Thursday, July 30, 2009

El Bicentenario de la Independencia de Colombia.


Leyendo el libro de Indalecio Liévano Aguirre, “Los grandes conflictos sociales y económicos de nuestra historia”, me convenzo cada día más - que la historia de mi patria, está escrita de tal manera que nunca sepamos la verdad de los acontecimientos y sobretodo no discutamos en qué manos se encuentra desde 1810 el Poder gubernamental en Colombia.

Siempre me enseñaron en las clases escolares de historia patria, que el general Antonio Nariño fue el precursor de la independencia y por esto sufrió él y su familia una gran cantidad de persecuciones y pobreza. Era un criollo aristócrata que tenía claro que el poder político y económico español debía pasar a manos de los Granadinos, nombre de nuestra patria en ese entonces. Pero Antonio Nariño quería el poder en manos de personas que representaran a todos los granadinos. Esto lo llevo a ser ofendido, censurado, atacado física y militarme por quienes en este momento dicen celebrar el Bicentenario de la independencia de Colombia, nombre actual de nuestro país.

¿Qué celebramos el 20 de julio de cada año, desde 1810?

La gran mentira de nuestro “grito de independencia”

Debo recordar aquí; que no fue Santa Fe de Bogotá la abanderada en el grito de independencia de España en Colombia primero lo hicieron ciudades importantes para ese tiempo como Pamplona y Socorro.
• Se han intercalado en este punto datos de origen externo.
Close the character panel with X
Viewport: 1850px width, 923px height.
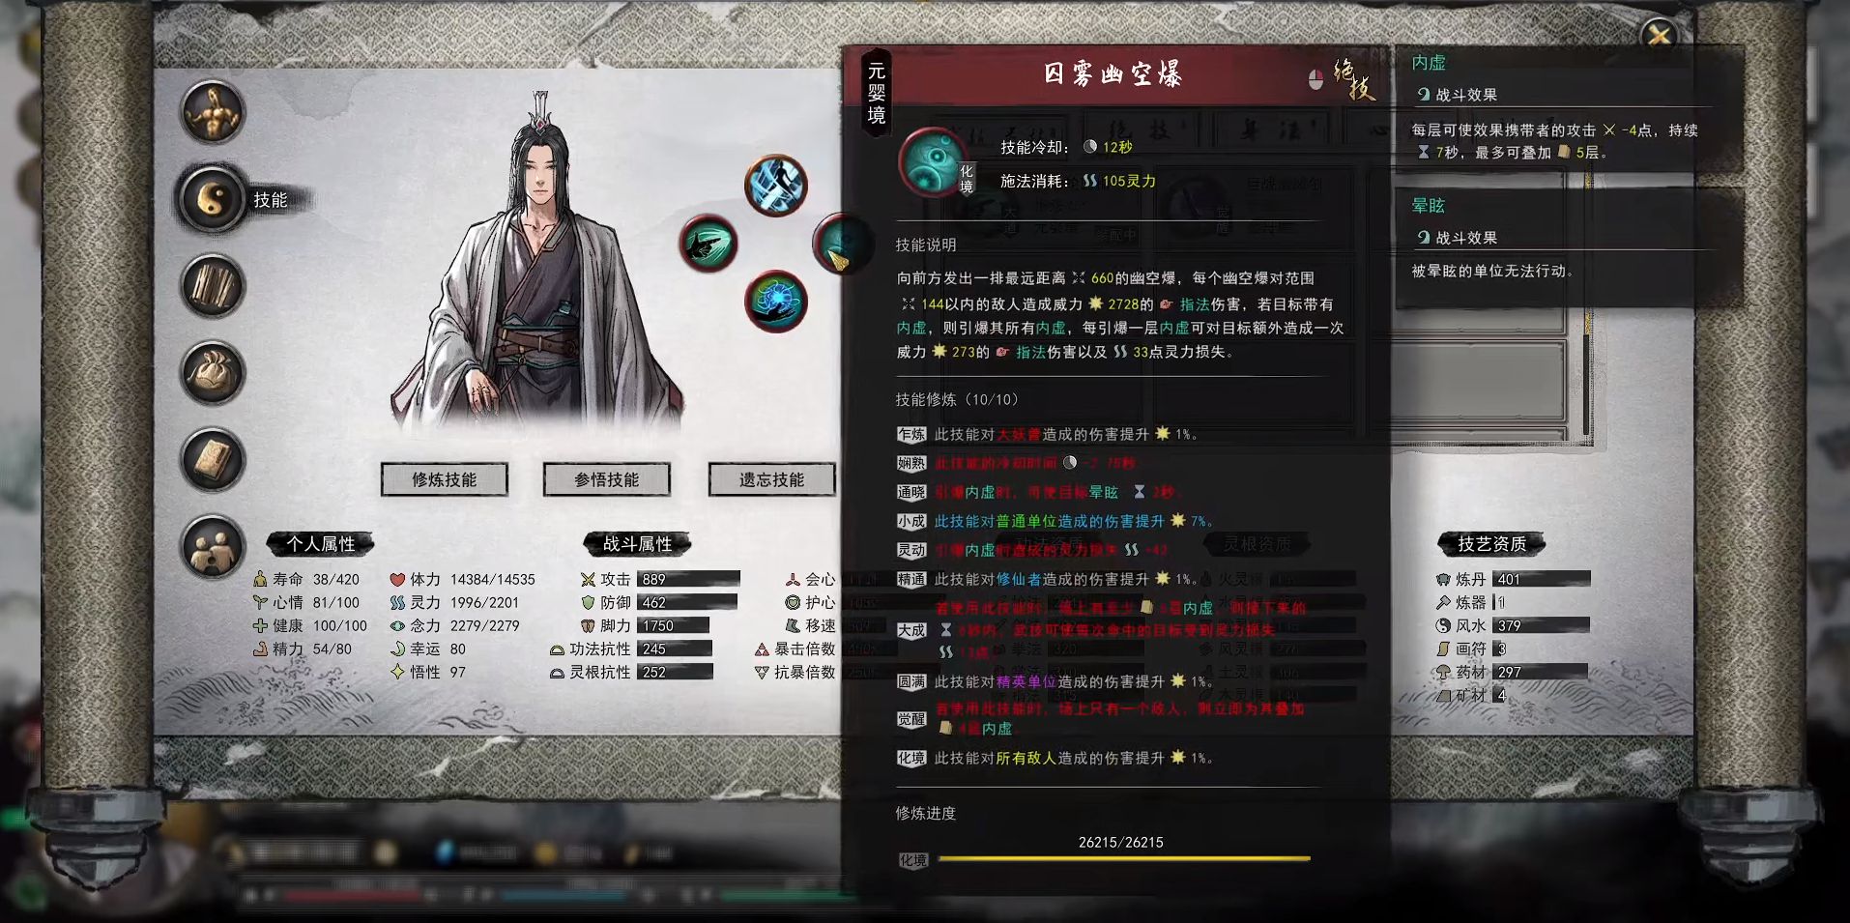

¿Por qué decimos que la gran mentira? Porque si nos atenemos a los escritos de los hombres y mujeres que vivieron este momento histórico; lo único que les interesaba a los “Criollos” – apelativo despectivo que se daba a los ricos terratenientes hijos de los conquistadores y colonizadores españoles nacidos en América - del virreinato de la Nueva Granada, era obtener el poder político y económico. Su único deseo era el tener el reconocimiento de la metrópoli española, poder manejar directamente todo el gobierno, mantener y aumentar, de ser posible sus riquezas a costillas de los blancos pobres, de los indígenas y de los negros esclavizados. Algo que siguen haciendo ahora los llamados notables y aristócratas, pero a costillas de los miles de colombianos de clase media, pobres y miserables desplazados.

Por lo tanto el 20 de julio de 1810 no hubo tal grito de independencia del imperio español, al contrario se le reconocieron todas sus garantías al rey Fernando VII. Fue un motín y asonada contra un funcionario español, pero en ningún momento una ruptura con la corona española.

Sin embargo hay un personaje santafereño el cual se ha mantenido escondido por los escribientes de la historia oficial de los “criollos” y quien como siempre puso su pellejo y el de la plebe en peligro por salvar la sublevación de los señoritos ricos de la Nueva Granada.

Este hombre es José María Carbonell, llamado por el prócer Acevedo y Gómez el “fogoso Carbonell” perteneciente a la clase media . Que no tenía más fuentes de riqueza que su trabajo, fue la persona que se encargo de motivar a las clases pobres y miserables desplazados de la época, para apoyar a los notables y oligarcas criollos.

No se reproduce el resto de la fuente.